__TASK DETAILS__: Rewrite the rows below with "center point" changed to "midpoint", keeping everything else the same, and leave out the pictures.
--- Start ---
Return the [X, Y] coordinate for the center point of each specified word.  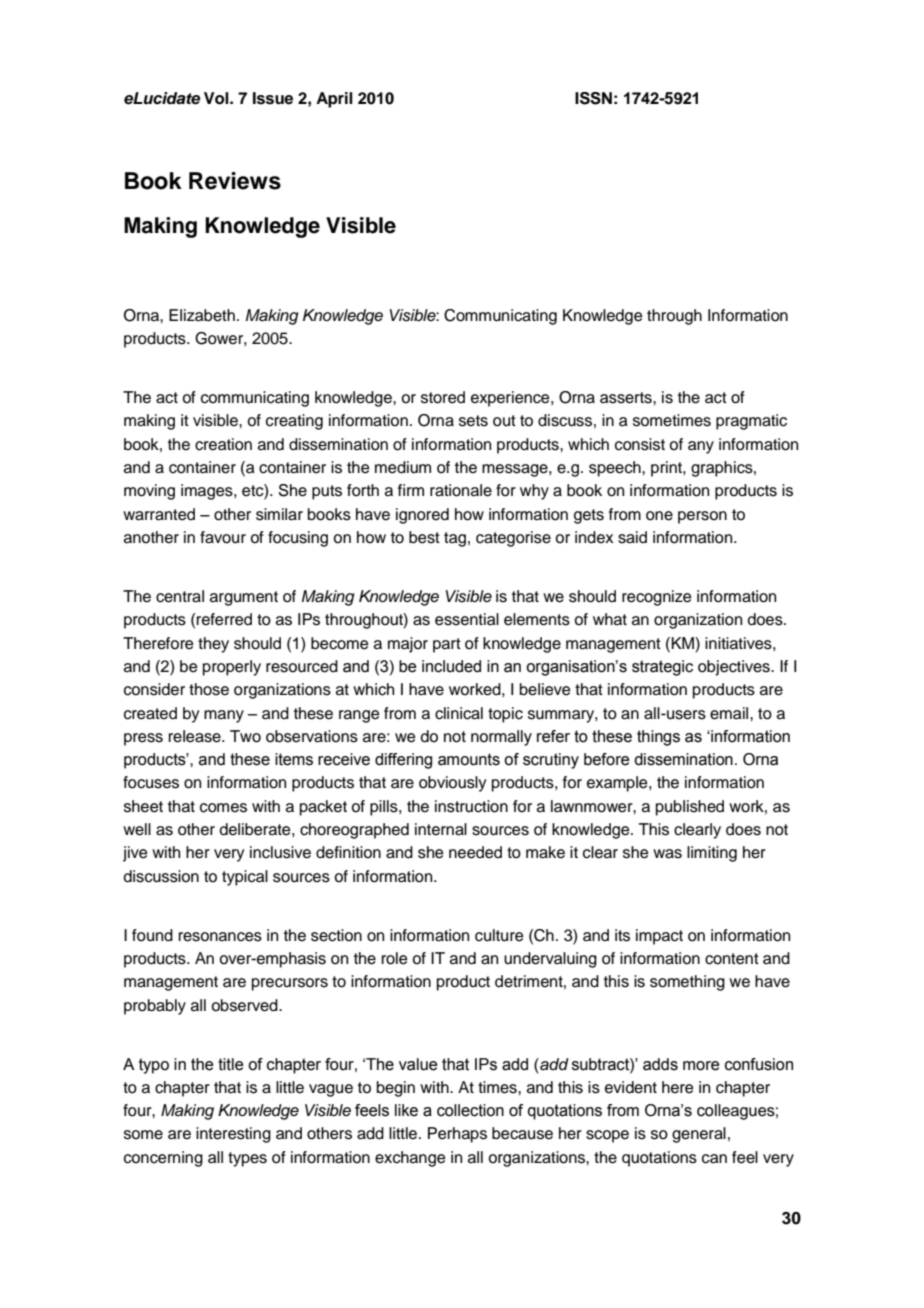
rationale [461, 490]
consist [640, 444]
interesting [233, 1135]
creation [223, 444]
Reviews [235, 181]
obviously [452, 784]
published [690, 808]
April [334, 100]
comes [223, 808]
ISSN [593, 98]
--- End ---
__SOLVED EXERCISE__:
Return the [X, Y] coordinate for the midpoint of each specified word.  
rationale [461, 490]
consist [640, 444]
interesting [233, 1135]
creation [223, 444]
Reviews [235, 181]
obviously [452, 784]
published [690, 808]
April [334, 100]
comes [223, 808]
ISSN [593, 98]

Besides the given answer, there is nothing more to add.